И это в самом деле удивительная работа. Вот существовали порознь какие-то детали, и были они бессмысленными кусками металла, а сварщик их сварил. И они слились и зажили.
Скажет мастер: «Давай, Варвара, привари кронштейны под площадки». А что это значит? Это же огромная ответственность. Головой отвечаешь. И добро бы только своей. По тем площадкам люди ж будут ходить. Варе нравилось думать об этих людях, красивых, нарядных, как в кино, в спецовках, но с галстуками.
С Толей они жили не так хорошо, как вначале. Хотя он был прав, когда говорил:
— Что тебе надо? Я не пью, получку тебе приношу до копейки, за девками не бегаю, хотя вон каких краль сюда нагнали из Чернигова — все с сорок пятого года и пухлявенькие. Ну что тебе надо?
Ей было нужно многое. Ей было нужно, чтобы он, все одобрявший на собраниях, не говорил дома в сердцах: «Осточертели эти монтажные порядки».
Если ты действительно так думаешь, встань перед всеми и скажи. Чего ты тушуешься: ты ж рабочий, тебя в должности понизить невозможно.
Ей нужно, чтобы он не удивлялся, когда она после смены шагала на гидроучасток проверять технику безопасности: «Тебе больше всех надо? Других дурней нема?»
Надо сказать, и он чистосердечно огорчался, что Варя слишком буквально понимает всякие благодарные слова, которые принято говорить «просто так». Он жалел ее, что она такая глупая и легковерная. Конечно, он бы мог многое им сказать, да неохота связываться.
Варя привадила к дому двух девчат с подсобки, маленьких, некрасивых и робких. Они приходили почти каждый день, застенчиво пили чай, вспоминали деревню.

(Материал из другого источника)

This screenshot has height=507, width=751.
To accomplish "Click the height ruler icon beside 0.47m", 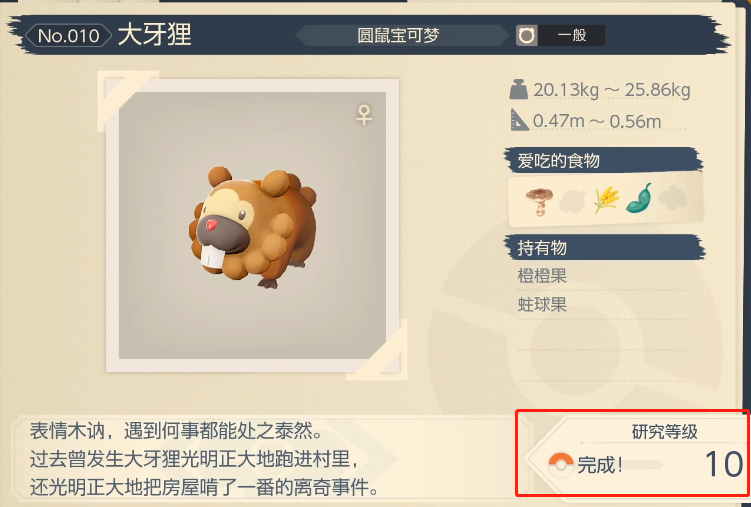I will (x=519, y=120).
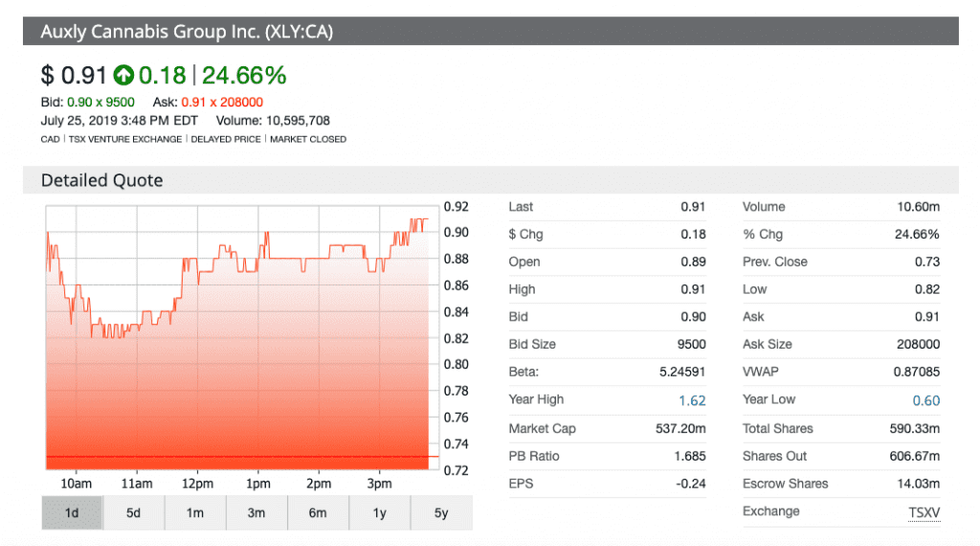Click the Year High value 1.62
The width and height of the screenshot is (980, 546).
pos(691,400)
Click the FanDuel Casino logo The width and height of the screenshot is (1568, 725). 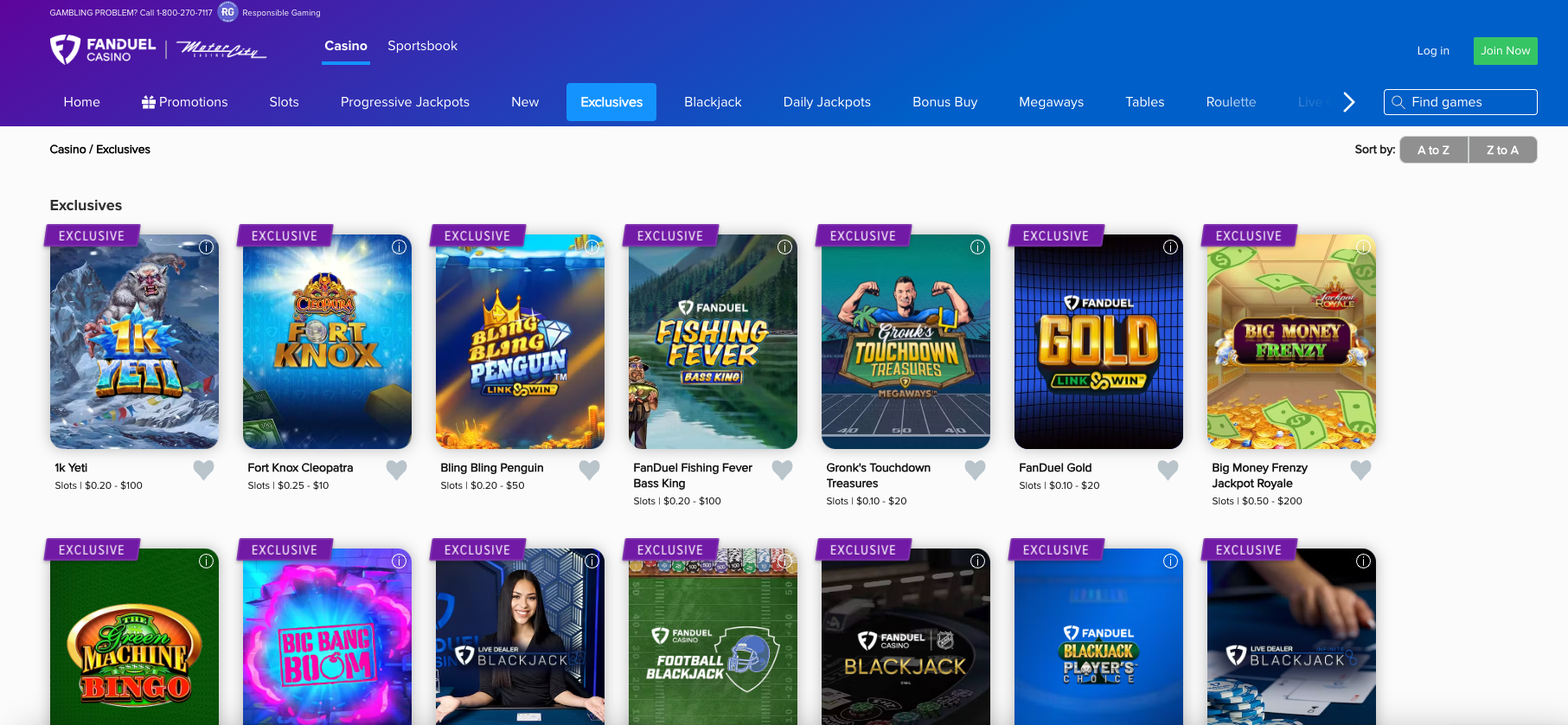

— Чего они тут торчат? — громко спрашивал Толя.
— Тише! — ужасалась Варя. — Как же ты рассуждаешь, Толик!
И уводила его в коридор объясняться.
— Раз у нас тут есть дом, а вот у этих девочек нет… должен же кто-нибудь около нашего дома греться!
Однажды в продмаге, в очереди за селедкой, ее встретил комсорг.
— Эх, жалко, — сказал он, — что у тебя сынок прихворнул. Мы б с тобой там горы свернули.
— Как прихворнул? — испугалась она. — Ой, что случилось?
Комсорг грустно на нее посмотрел и сказал:
— Понятно!
— Что тебе, дьявол, понятно?
— Мы тебя хотели взять в тройку по связи с Металлосбытом. Надо трубы выбивать! А твой Анатолий сказал: «Нельзя ей, сынок заболел».